Confedilizia è riuscita in questi giorni – dopo averlo fatto nel dicembre del 2021 (quando si ottenne di far eliminare dalla bozza di direttiva il divieto di vendita e di affitto degli immobili non conformi) – a portare all’attenzione dei media e della politica il progetto di rifusione della direttiva Ue sull’efficienza energetica nell’edilizia, contenuto nel pacchetto “Fit for 55”. Nel testo della proposta, ora all’esame del Parlamento europeo, sono presenti una serie di norme che dispongono interventi obbligatori sugli immobili finalizzati a far scomparire quelli con ridotte prestazioni energetiche, secondo una tempistica molto ravvicinata. In particolare, tra le proposte di compromesso che saranno poste all’esame della Commissione energia del Parlamento europeo il prossimo 9 febbraio, gli edifici residenziali e le unità immobiliari dovranno raggiungere entro il 1° gennaio 2030 almeno la classe energetica E ed entro il 1° gennaio 2033 almeno la classe di prestazione energetica D.

Se la bozza di direttiva non dovesse essere modificata, dovranno essere ristrutturati in pochi anni milioni di edifici residenziali. Senza considerare che in moltissimi casi gli interventi richiesti non saranno neppure materialmente realizzabili, per via delle particolari caratteristiche degli immobili interessati. Oppure lo sarebbero, ma a patto di deturparli in modo inaccettabile. Inoltre, i tempi ridottissimi determineranno una tensione senza precedenti sul mercato, con aumento spropositato dei prezzi, impossibilità a trovare materie prime, ponteggi, manodopera qualificata, ditte specializzate, professionisti. Nell’immediato, poi, l’effetto sarà quello di una perdita di valore della stragrande maggioranza degli immobili italiani e, di conseguenza, un impoverimento generale delle nostre famiglie. L’Italia sarà molto più penalizzata rispetto alla stragrande maggioranza di Paesi Ue, per almeno tre ordini di ragioni. 

1) Il nostro è un Paese a proprietà immobiliare diffusa. Non solo, infatti, siamo un popolo di risparmiatori, ma siamo anche un popolo di risparmiatori nel mattone, sia per la tradizionale predisposizione ad abitare in una casa di proprietà, sia per la forte spinta ad investire in immobili diversi dalla “prima casa” i frutti del proprio lavoro. Imporre gli interventi previsti dalla bozza di direttiva vuol dire obbligare a spese ingenti la quasi totalità della popolazione italiana (a differenza di quanto accade in Paesi – come, ad esempio, la Germania – in cui la proprietà degli immobili è concentrata in pochi, grandi soggetti di natura societaria).

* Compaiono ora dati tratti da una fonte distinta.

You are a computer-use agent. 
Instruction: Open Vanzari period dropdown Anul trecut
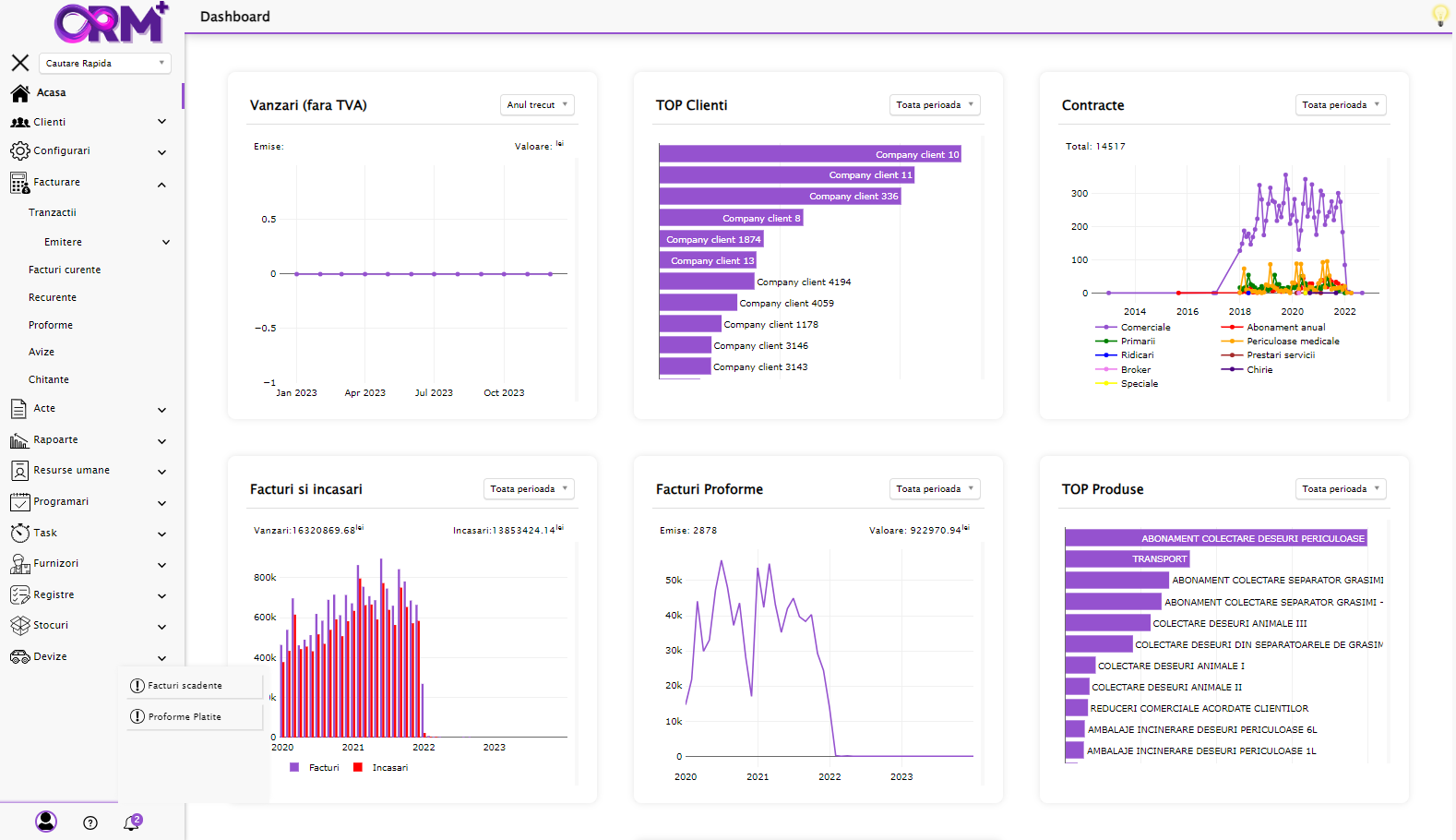537,105
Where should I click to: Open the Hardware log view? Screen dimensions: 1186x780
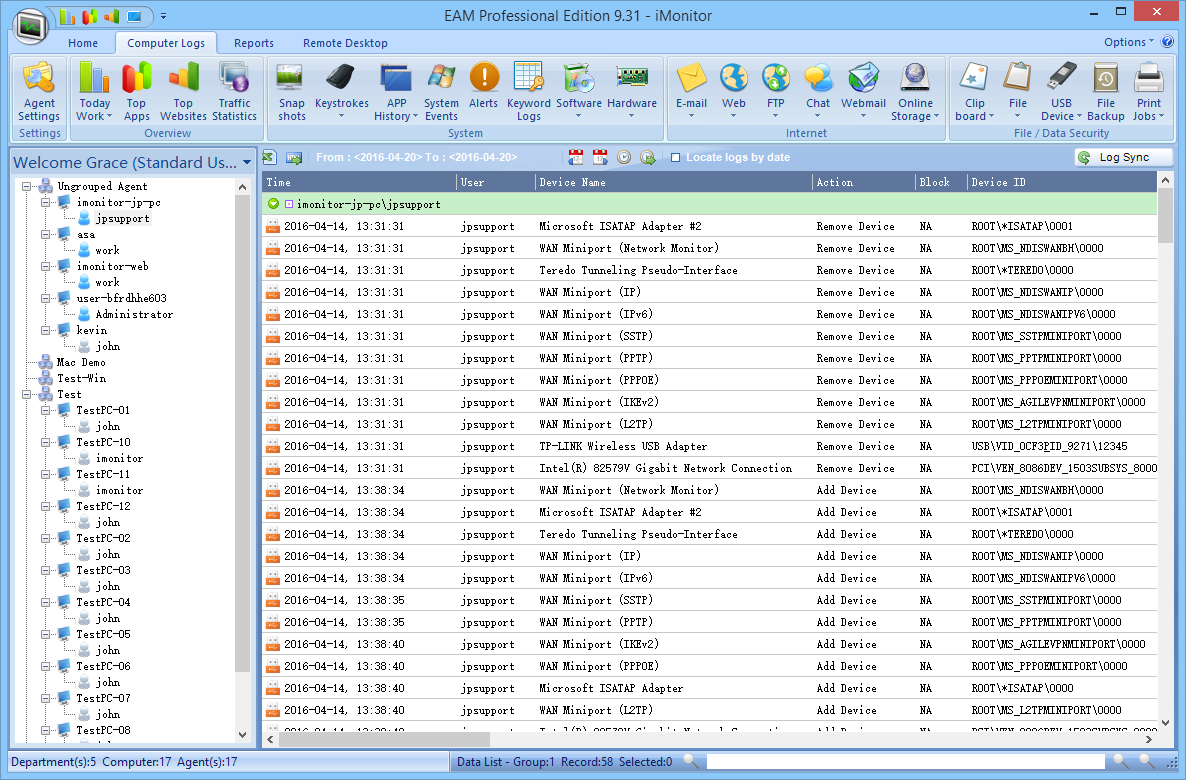pyautogui.click(x=632, y=91)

2) Il patrimonio edilizio italiano è molto risalente nel tempo ed è in molta parte collocato in contesti peculiari dal punto di vista della conformazione del territorio. Basti pensare ai centri storici delle nostre città o alle migliaia di borghi presenti in tante parti del Paese. I fautori di questa normativa si rendono conto di cosa ciò possa comportare? Vogliamo disperdere – anziché difendere – un tesoro di storia, arte e bellezza che ci rende unici al mondo?

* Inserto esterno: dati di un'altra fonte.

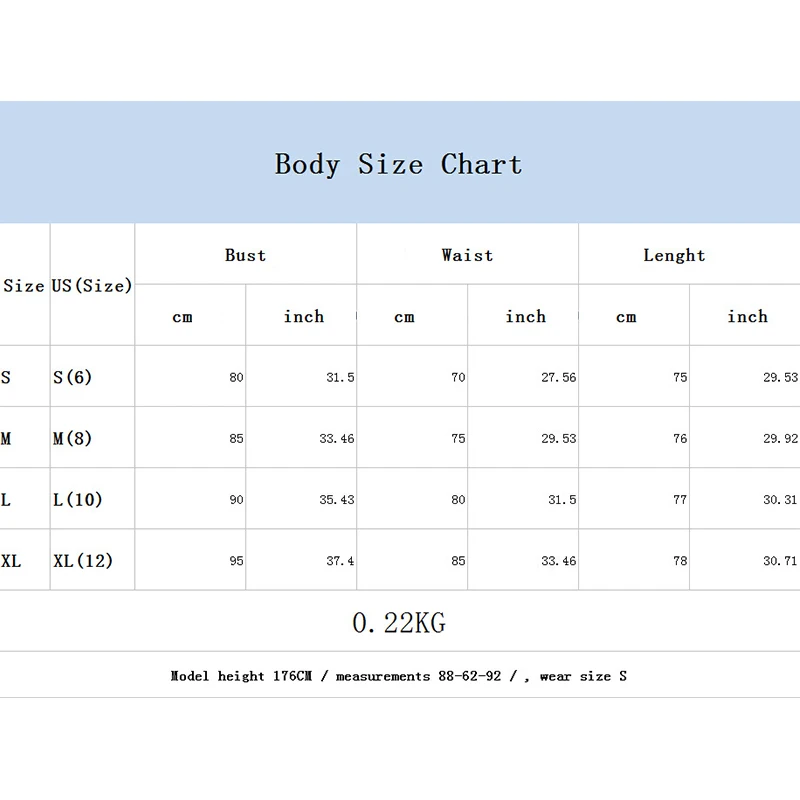This screenshot has width=800, height=800.
Task: Select the M(8) size cell
Action: (x=72, y=438)
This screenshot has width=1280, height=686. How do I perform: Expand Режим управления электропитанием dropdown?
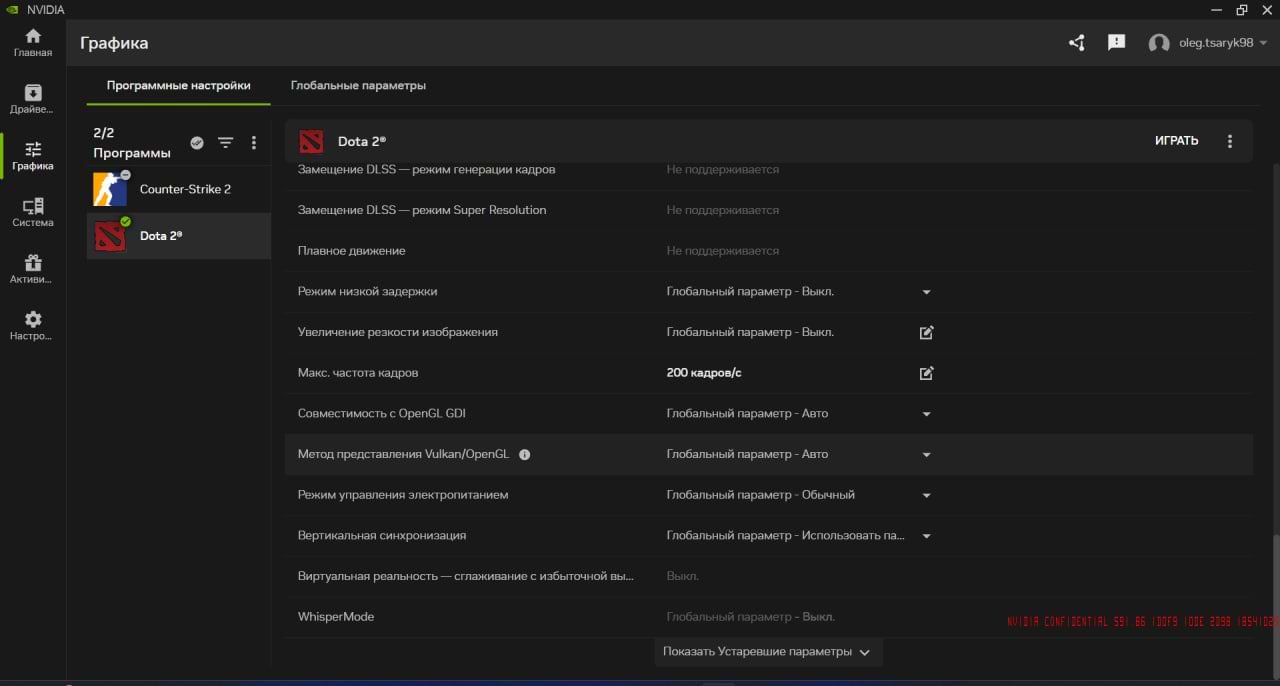926,495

3) In Italia vi è una rilevantissima quota di edifici caratterizzati da una proprietà condominiale. Questo rende molto più complessa la gestione di norme vincolistiche come quelle previste dalla direttiva. 

Per migliorare le prestazioni energetiche di milioni di edifici, è necessario porsi obiettivi realistici. Occorrerebbe, soprattutto, agire attraverso misure incentivanti e non imponendo a Paesi diversissimi fra loro obblighi pensati dietro le scrivanie dei palazzi di Bruxelles. Si è scelta, invece, la strada della coercizione, senza neppure prevedere, in capo agli Stati membri, un’adeguata flessibilità per adattare le nuove norme ai contesti nazionali. L’attenzione è arrivata. Ora occorre agire. Bisogna svolgere ogni possibile azione per far sì che l’imminente fase finale di esame della bozza di direttiva possa condurre a ripensare un’impostazione che per l’Italia avrebbe conseguenze devastanti.